**BRANO DI LETTURA:**
+===+
Parlo per Esperienza

Eccoci al primo articolo. Se siete nuovi lettori (e lo siete per forza, essendo il primo articolo) la prima cosa che dovete imparare è che uso titoli molto creativi: non dovete prenderli alla lettera.

Cioè, in questo caso forse sì. Perché il tema di questo articolo sono i famosi (famigerati?) Punti Esperienza. Ma quella che racconto è appunto la mia esperienza con loro.

Nel tempo ho attraversato un po’ tutte le fasi.

  • Ho usato i PE esattamente come dicevano i manuali.
  • Li ho customizzati per premiare interpretazione di ruolo eccetera.
  • Li ho aboliti del tutto, facendo semplicemente livellare i personaggi alla fine di ogni avventura (milestone leveling, lo chiama qualcuno).
  • E di recente li ho reintrodotti.

Ecco quindi il mio modo attuale di gestire i PE, e quello che ho imparato dagli esperimenti ed errori passati.

Non sono obbligatori

Non è obbligatorio usare i PE e oggigiorno il loro uso è sorprendentemente poco comune. In molti gruppi il Diemme assegna semplicemente un livello alla fine di un’avventura o al raggiungimento di un punto cruciale. In questo modo si risparmiano fatica e grattacapi. Non c’è niente di male.
+===+
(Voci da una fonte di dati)
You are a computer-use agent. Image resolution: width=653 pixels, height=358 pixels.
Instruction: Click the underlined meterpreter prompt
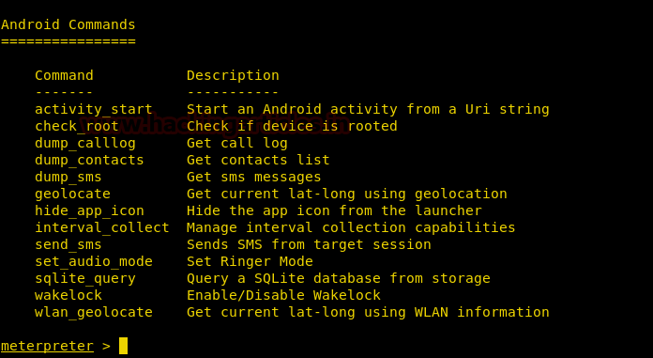click(x=47, y=347)
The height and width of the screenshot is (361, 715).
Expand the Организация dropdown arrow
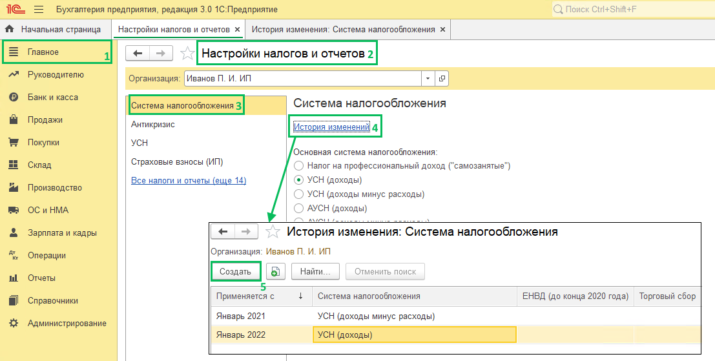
+===+
**ESERCIZIO ASSEGNATO 1:**
Rispondi a queste domande sul brano dei Punti Esperienza:
(a) Che tipo di titoli dichiara di usare chi scrive?
(b) Con quale nome inglese qualcuno chiama il sistema in cui i personaggi salgono di livello alla fine di ogni avventura?
(c) Che cosa si risparmiano i gruppi in cui il Diemme assegna semplicemente un livello?
**ESERCIZIO ASSEGNATO 2:** Riscala i record riscrivendone tutte le righe, nessuna esclusa. Moltiplica per 0,75 solo le coordinate nelle risposte e arrotondale all'intero, con le metà per eccesso, e per favore lascia fuori le immagini.
Il brano e i record sono materiali distinti e indipendenti.

**RISPOSTA FINALE 1:**
(a) Titoli molto creativi, da non prendere alla lettera.
(b) Milestone leveling.
(c) Fatica e grattacapi.

**RISPOSTA FINALE 2:**
You are a computer-use agent. Image resolution: width=653 pixels, height=358 pixels.
Instruction: Click the underlined meterpreter prompt
click(x=35, y=260)
The height and width of the screenshot is (361, 715).
Expand the Организация dropdown arrow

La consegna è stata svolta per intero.